Archeological dig unearths medieval-age runes in Oslo town

Two runes were unearthed in December in the Norwegian city's Medieval Park. While one probably indicated the name of its owner, the other included a well known Christian prayer.

Norway (photo credit: ITSIK MAROM)
Norway
(photo credit: ITSIK MAROM)

Two artifacts with runes inscribed on them were discovered in late December in an archaeological dig in Oslo's old town, according to the Norwegian Institute for Cultural Heritage Research (NIKU). 

The first inscription was unearthed on a bone and included the letters "basmarþærbæin." The inscription is the first one of its kind to be discovered in 40 years. the 13-letter inscription has two possible meanings, according to runes and iconographs expert Professor Kristel Zilmer of the University of Oslo.

The first meaning indicates the owner of the bone. in Old Norse, the word "bein" means bone. "Mar" may be the name of the bone's owner, and "Bas" could be a version of a nickname meaning "boat." The meaning of the inscription would then be "Boat-Mard's bone," according to Zilmer. 

The second possible meaning is "barn goat's bone," which may indicate the animal from which the bone was taken. The bone's actual source has not yet been analyzed, but it seems to be a horse or cow and not a goat, so this inscription is enigmatic and may even be humorous, Zilmer explained.

The second finding was a piece of wood with letters on three of its sides. Unlike the bone, the inscription on the first side has a clear meaning, as it had a well-known religious connotation. The fist side included the words "manus" and "domine" (or "domini") and are part of a Latin prayer, "Into your hands, O Lord, I commend my spirit” whose words according to tradition were uttered by Jesus right before his death on the cross.

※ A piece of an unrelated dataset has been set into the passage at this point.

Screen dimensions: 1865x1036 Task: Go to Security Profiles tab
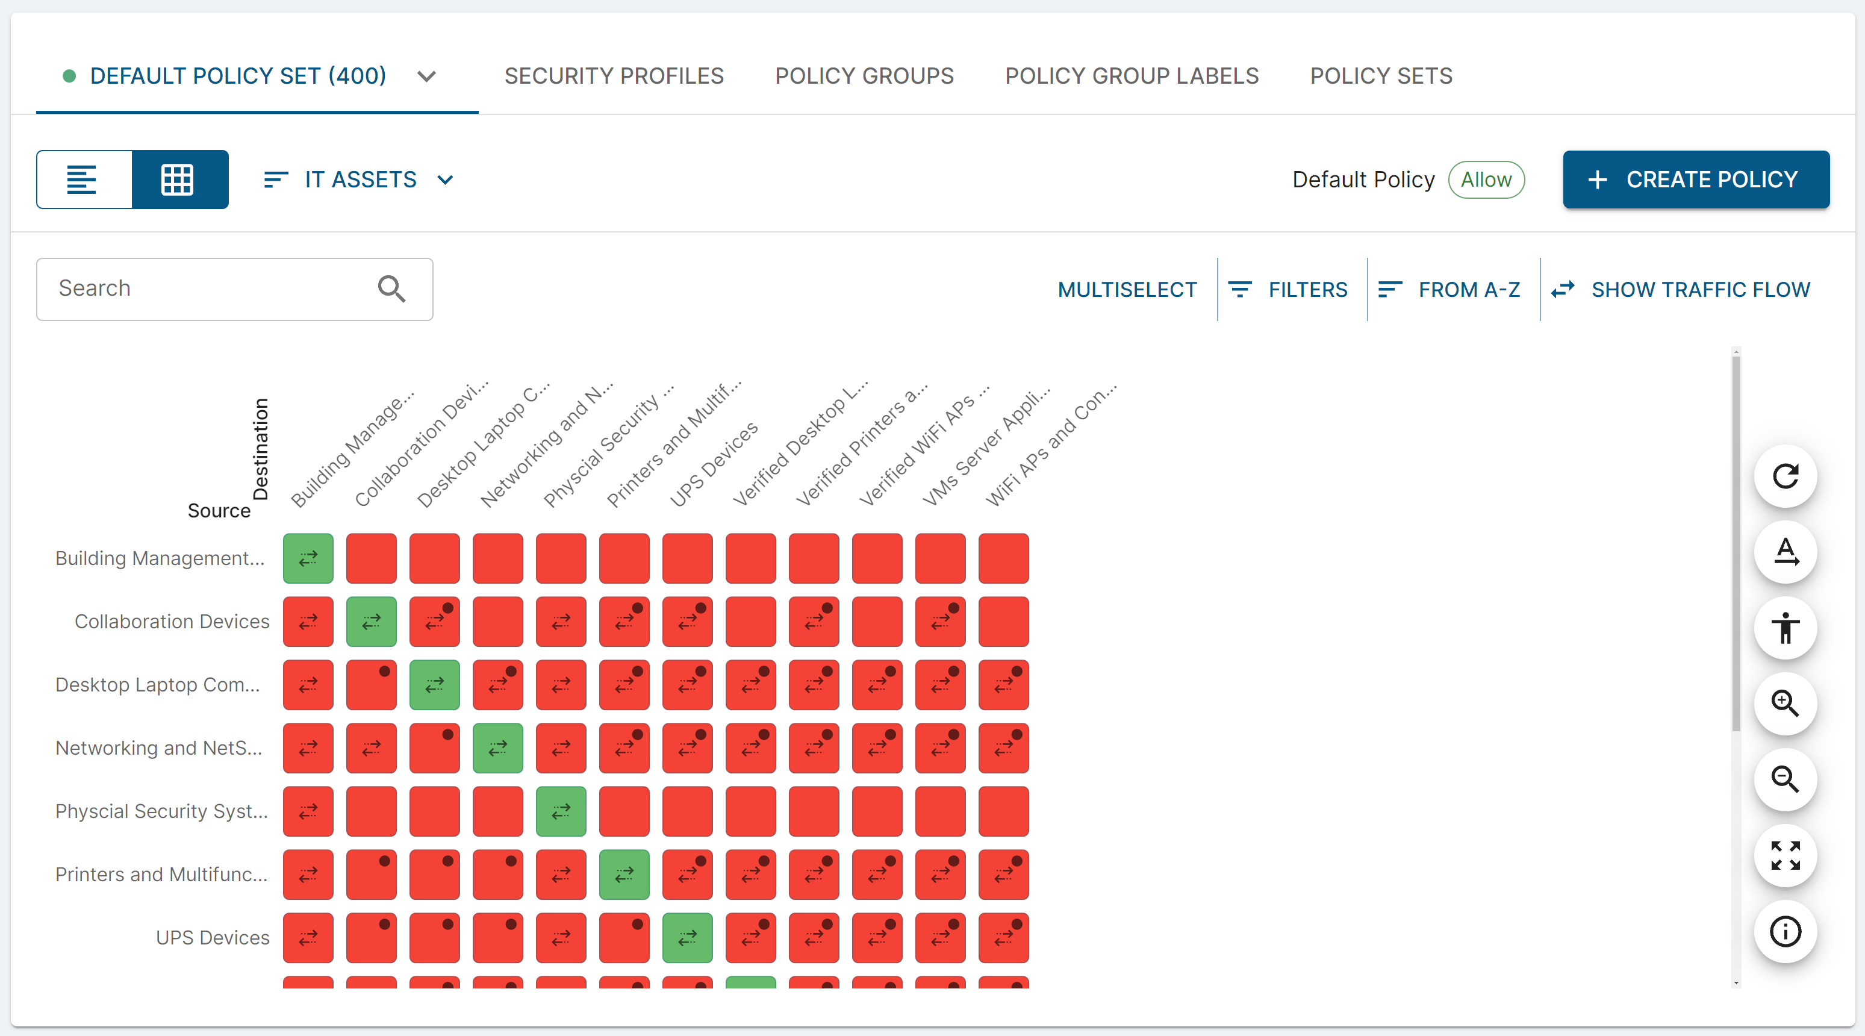(x=613, y=76)
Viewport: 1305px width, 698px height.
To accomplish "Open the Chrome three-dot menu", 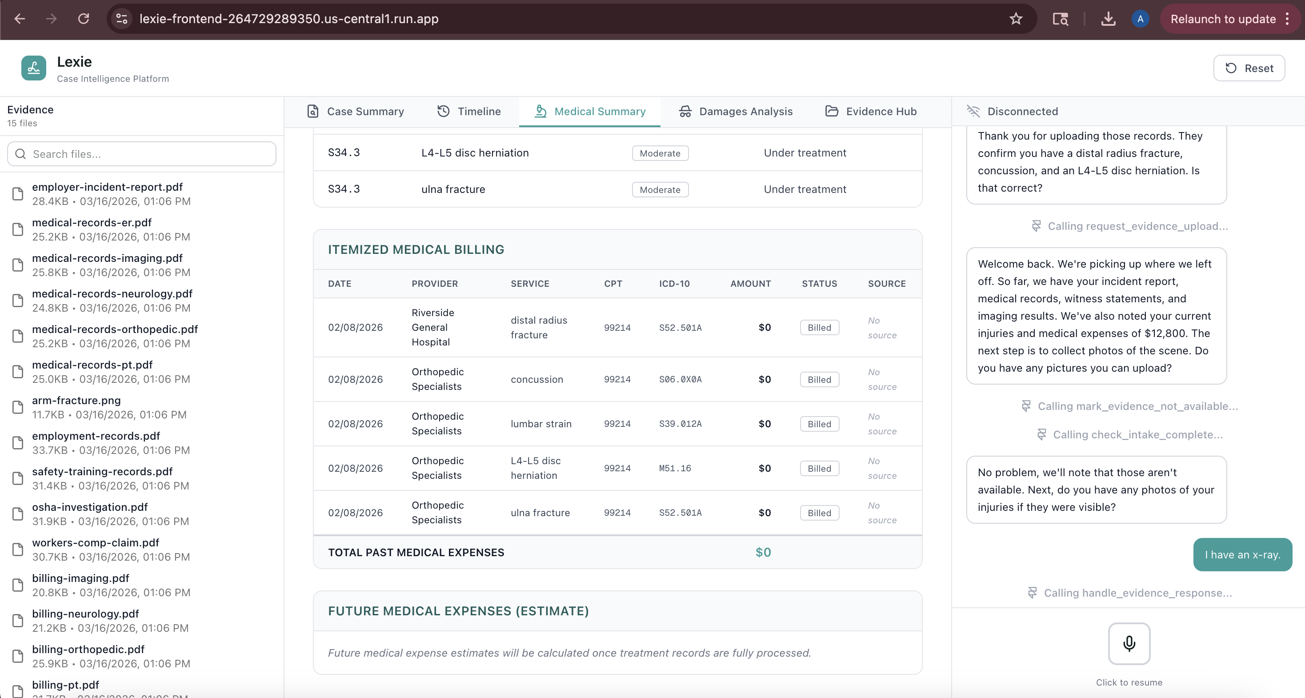I will (1287, 19).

The Nidaros Cathedral in Trondheim, central Norway (credit: REUTERS)The Nidaros Cathedral in Trondheim, central Norway (credit: REUTERS)

The other two sides were less revealing. On one the name Bryngærðr was written, while the latter included eight letters whose meaning in Old Norse was "it is true." 

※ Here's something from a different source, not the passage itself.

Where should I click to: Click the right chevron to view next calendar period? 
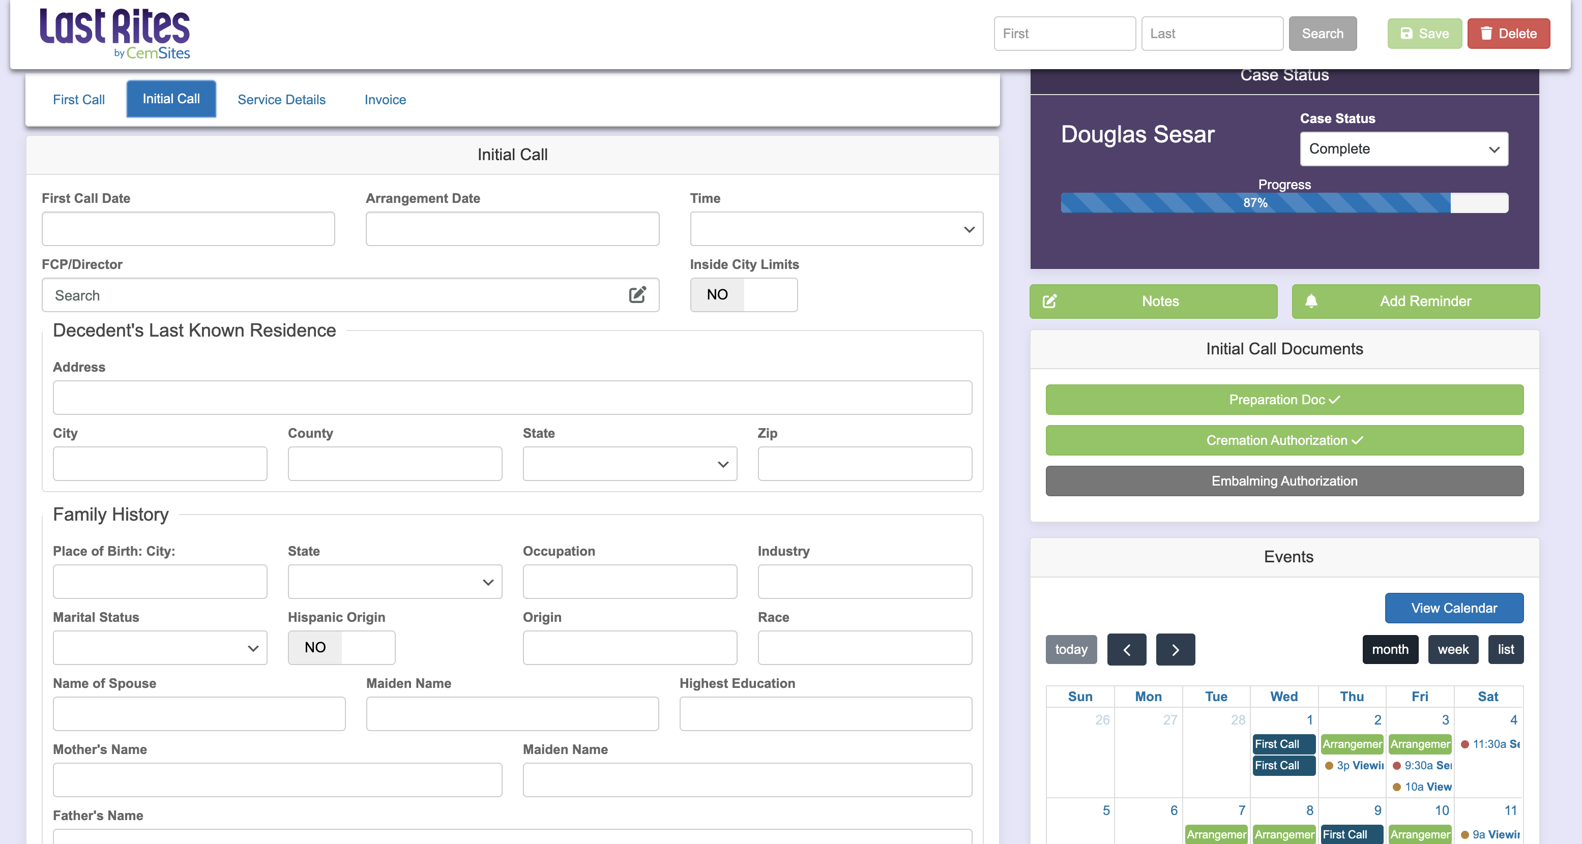(x=1175, y=649)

The importance of this inscription is its striking resemblance to a finding from a Norwegian church that said, "May the holy Lord hold (His) hand over Brynjulfr’s spirit. May it be true."  The items were discovered during excavations at a site called the Medieval Park. Their origin is unclear but similar findings have been dated to the period between 1100 and 1350. According to NIKU, they are important additions to the understanding of life in medieval Oslo.